Would you please set down, word for word, the lines from the one with "Image resolution: width=1628" through the final line of the data below, omitting any pictures?

===== LISTED ENTRIES =====

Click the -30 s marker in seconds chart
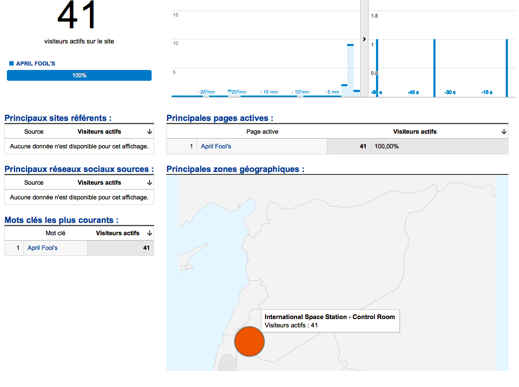The height and width of the screenshot is (387, 519). point(450,92)
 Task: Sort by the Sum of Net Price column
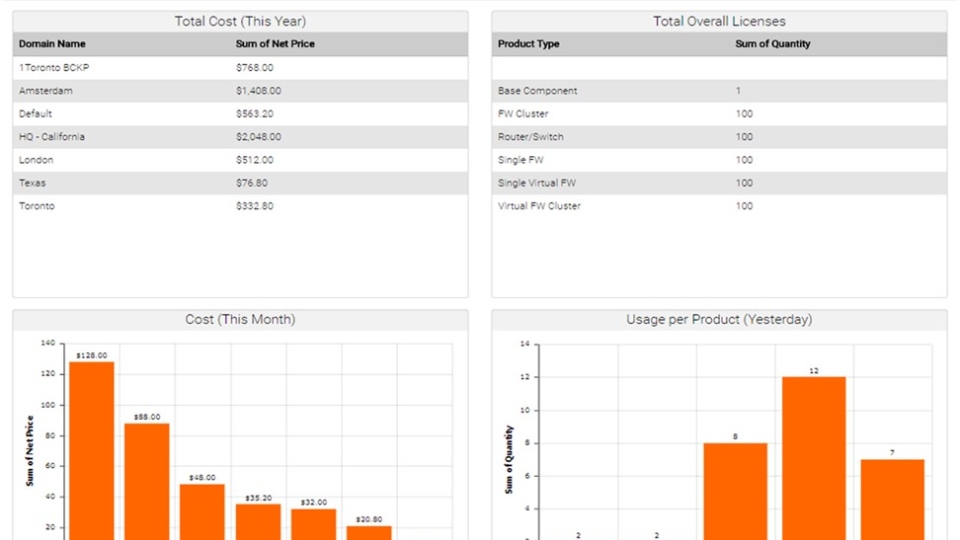pyautogui.click(x=275, y=44)
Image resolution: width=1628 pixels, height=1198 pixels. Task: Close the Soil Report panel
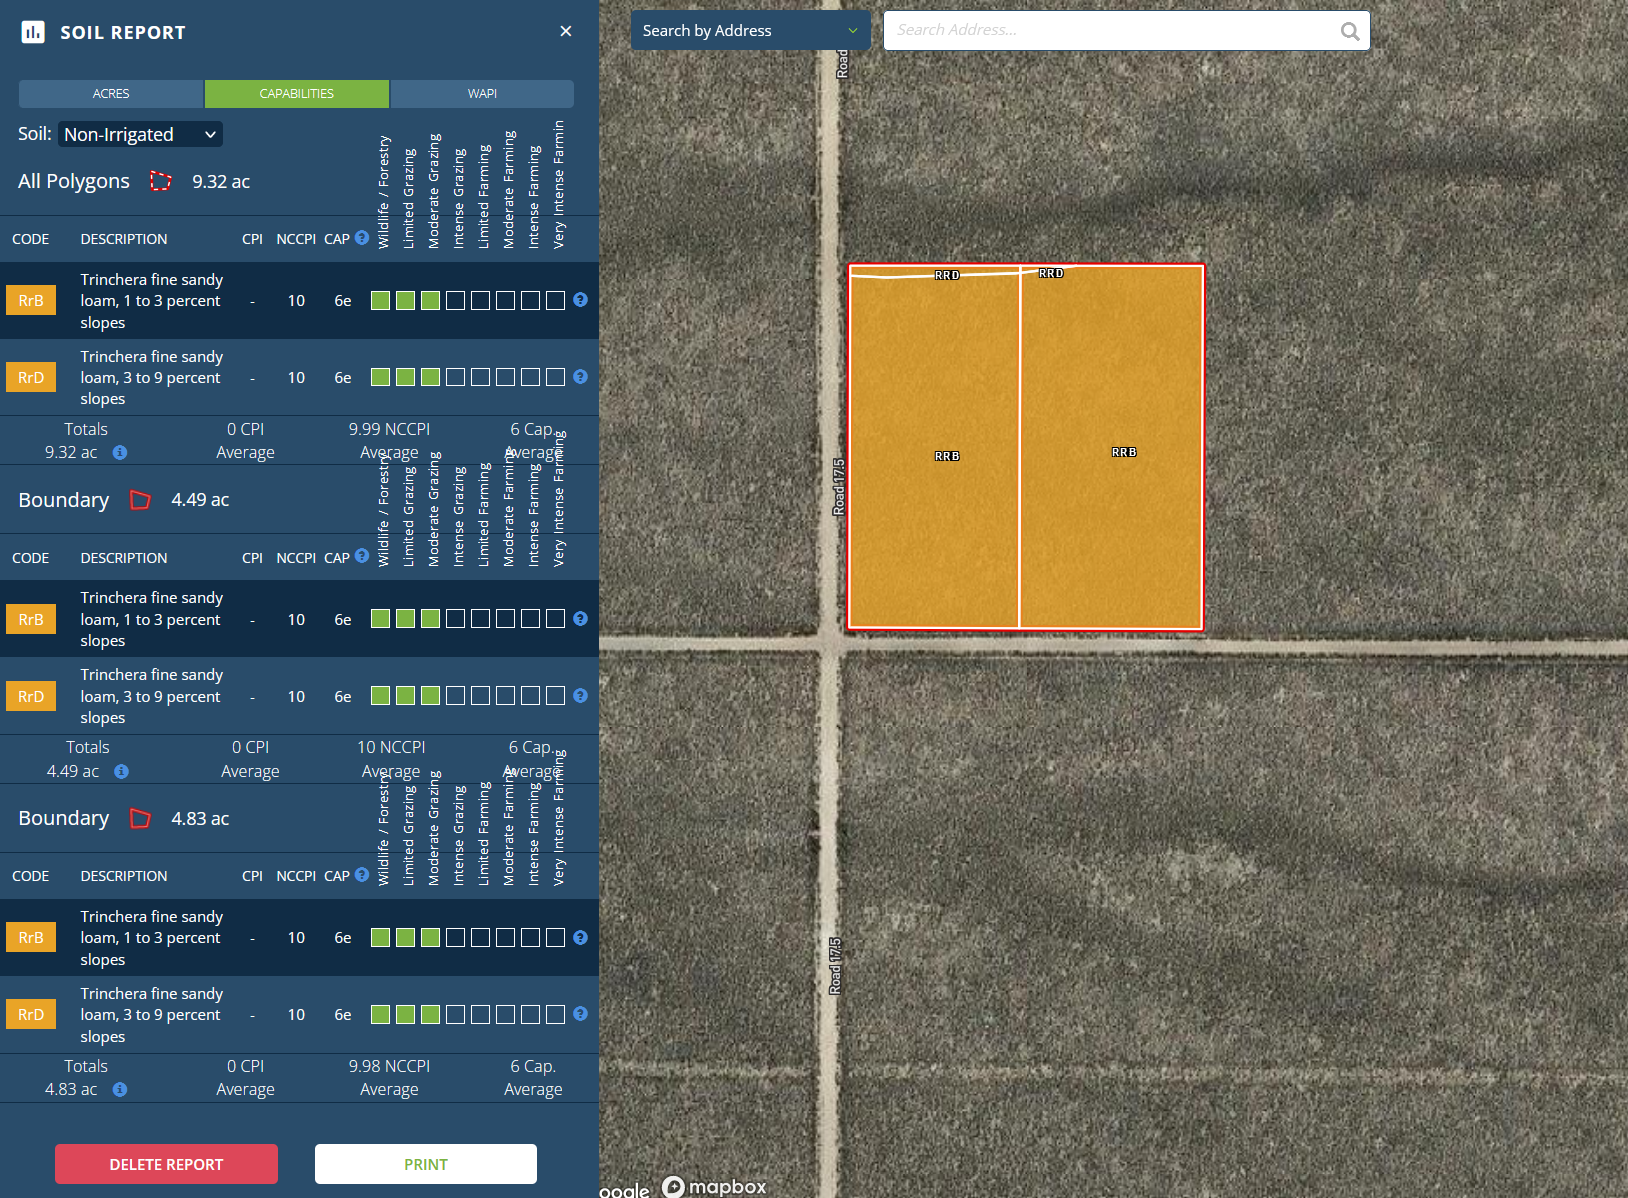(x=566, y=31)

=====

▶ **EXERCISE RESULT**:
Image resolution: width=1628 pixels, height=1198 pixels. Task: Close the Soil Report panel
(x=566, y=31)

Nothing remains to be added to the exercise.